Il Museo diocesano nasce nel 1940 per volontà del Vescovo Filippo Maria Cipriani in seguito al rinvenimento del “Tesoro di Canoscio” (VI secolo d.C.), presso l’omonimo santuario a Trestina di Città di Castello. Lo spazio museale fu allestito presso la sacrestia della Basilica Cattedrale dei Santi Florido e Amanzio in soli due locali; successivamente ampliato nel 1991 in sale attigue e più antiche del Trecento e Quattrocento. L’attuale sede, all’interno dell’antica Canonica, risale all’anno 2000: i dodici locali, di cui un maestoso Salone Gotico sono stati tutti sottoposti ad una laboriosa opera di restauro, che li ha riportati alla loro originaria fisionomia.

• [DATI MOSTRATI]
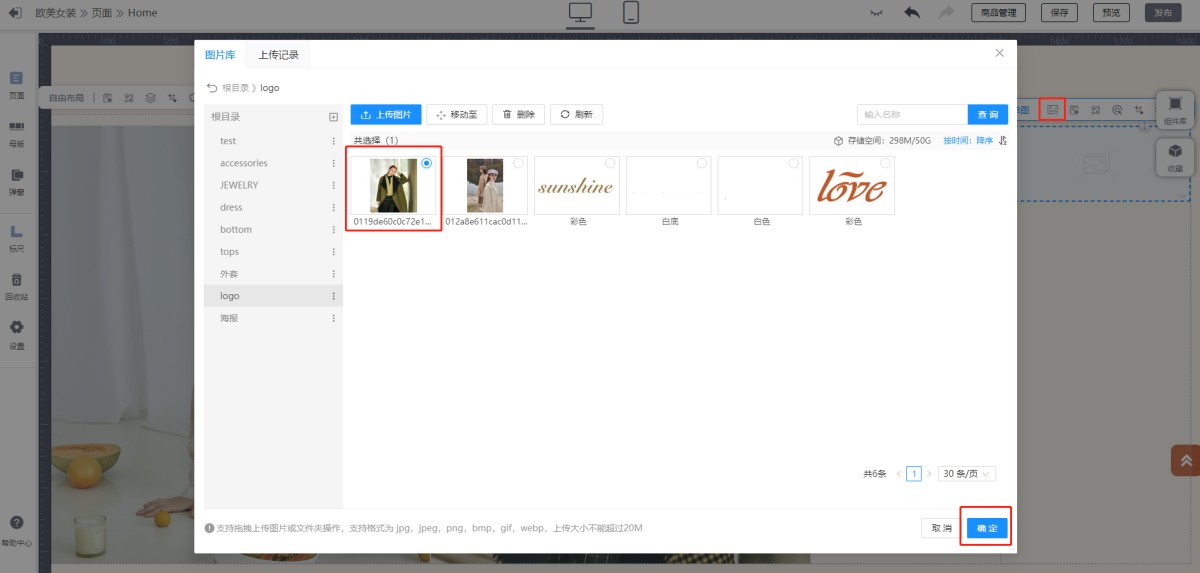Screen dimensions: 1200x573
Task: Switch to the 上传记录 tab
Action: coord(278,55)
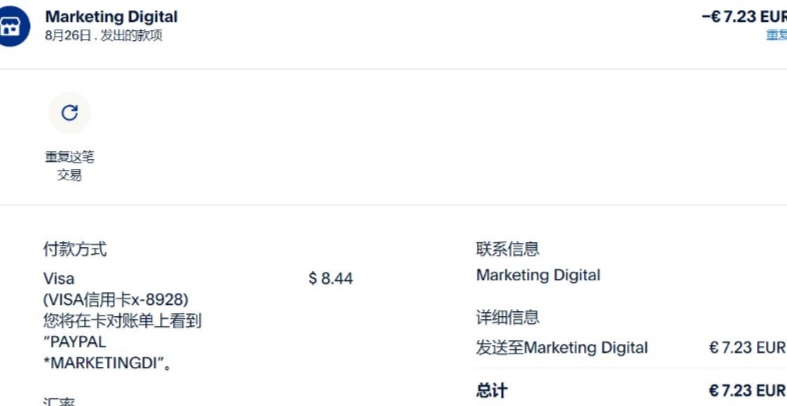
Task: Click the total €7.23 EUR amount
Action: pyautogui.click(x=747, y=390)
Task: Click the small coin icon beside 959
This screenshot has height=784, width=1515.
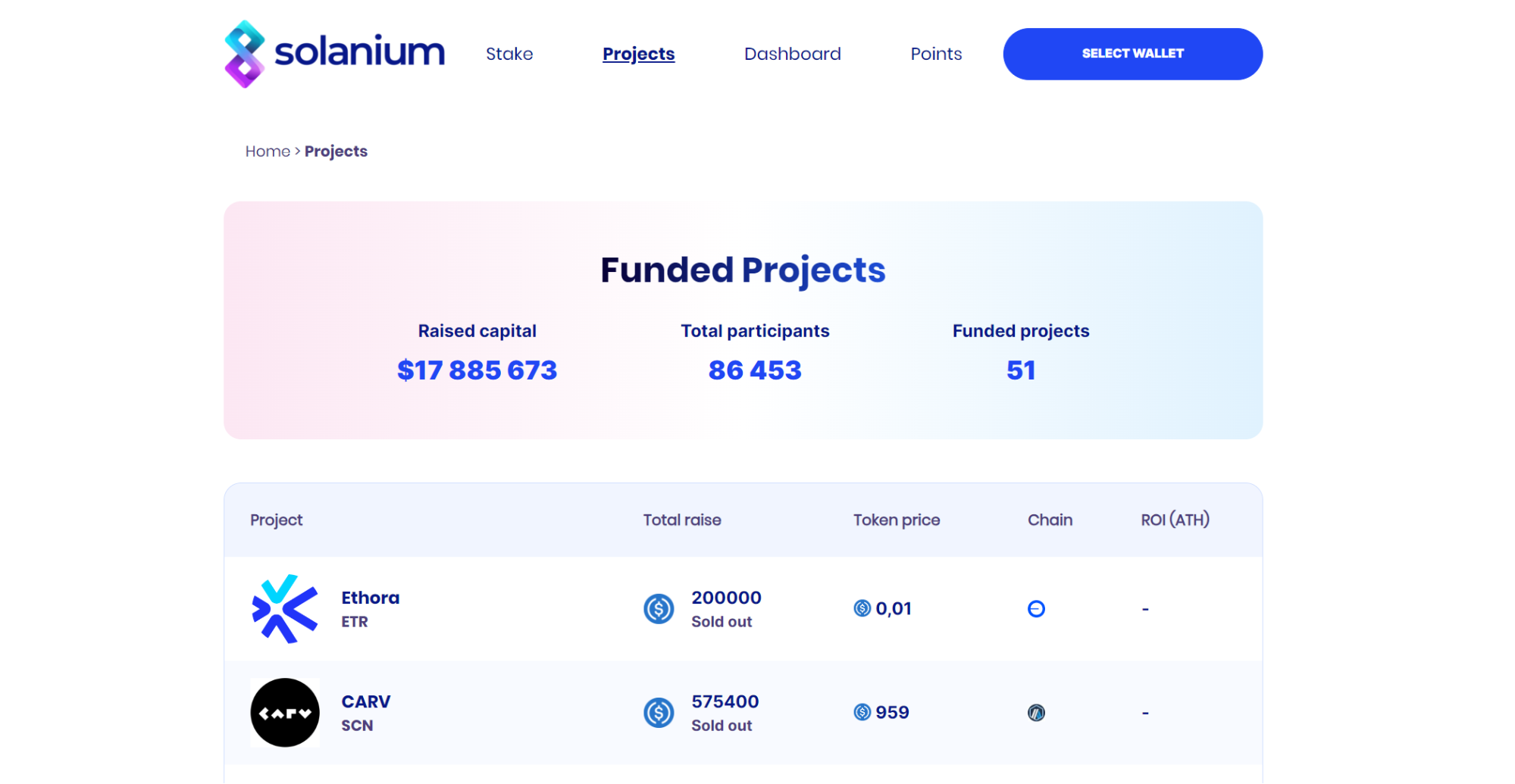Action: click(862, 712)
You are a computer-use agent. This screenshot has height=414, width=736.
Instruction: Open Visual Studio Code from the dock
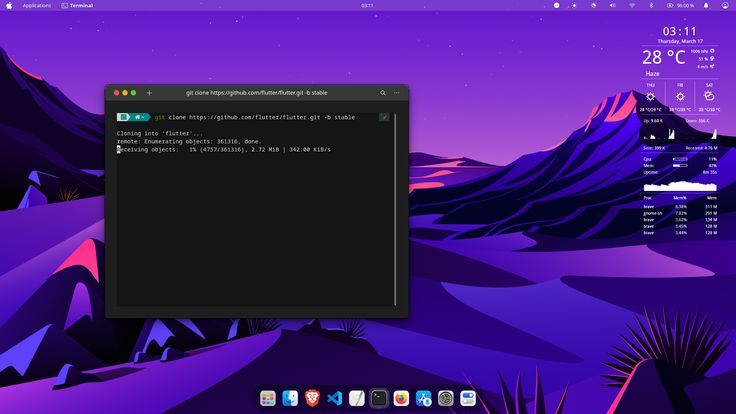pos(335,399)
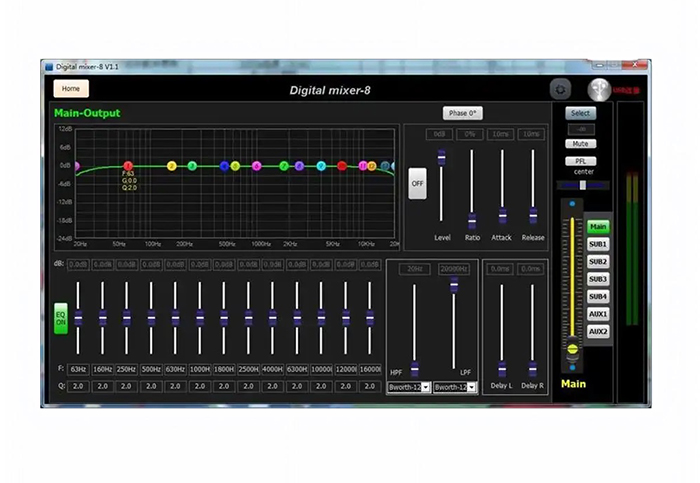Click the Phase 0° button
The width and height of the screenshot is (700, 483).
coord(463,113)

• [ISTRUZIONI DI LAVORO]
Rispondi alle domande seguenti basandoti sul testo dedicato al Museo diocesano.
(a) In quale anno nasce il museo?
(b) Presso quale ambiente fu allestito in origine lo spazio museale?
(c) Quanti locali comprende l'attuale sede?

• [RISPOSTA ALL'ESERCIZIO]
(a) Il museo nasce nel 1940.
(b) Lo spazio museale fu allestito presso la sacrestia della Basilica Cattedrale dei Santi Florido e Amanzio, in soli due locali.
(c) L'attuale sede comprende dodici locali.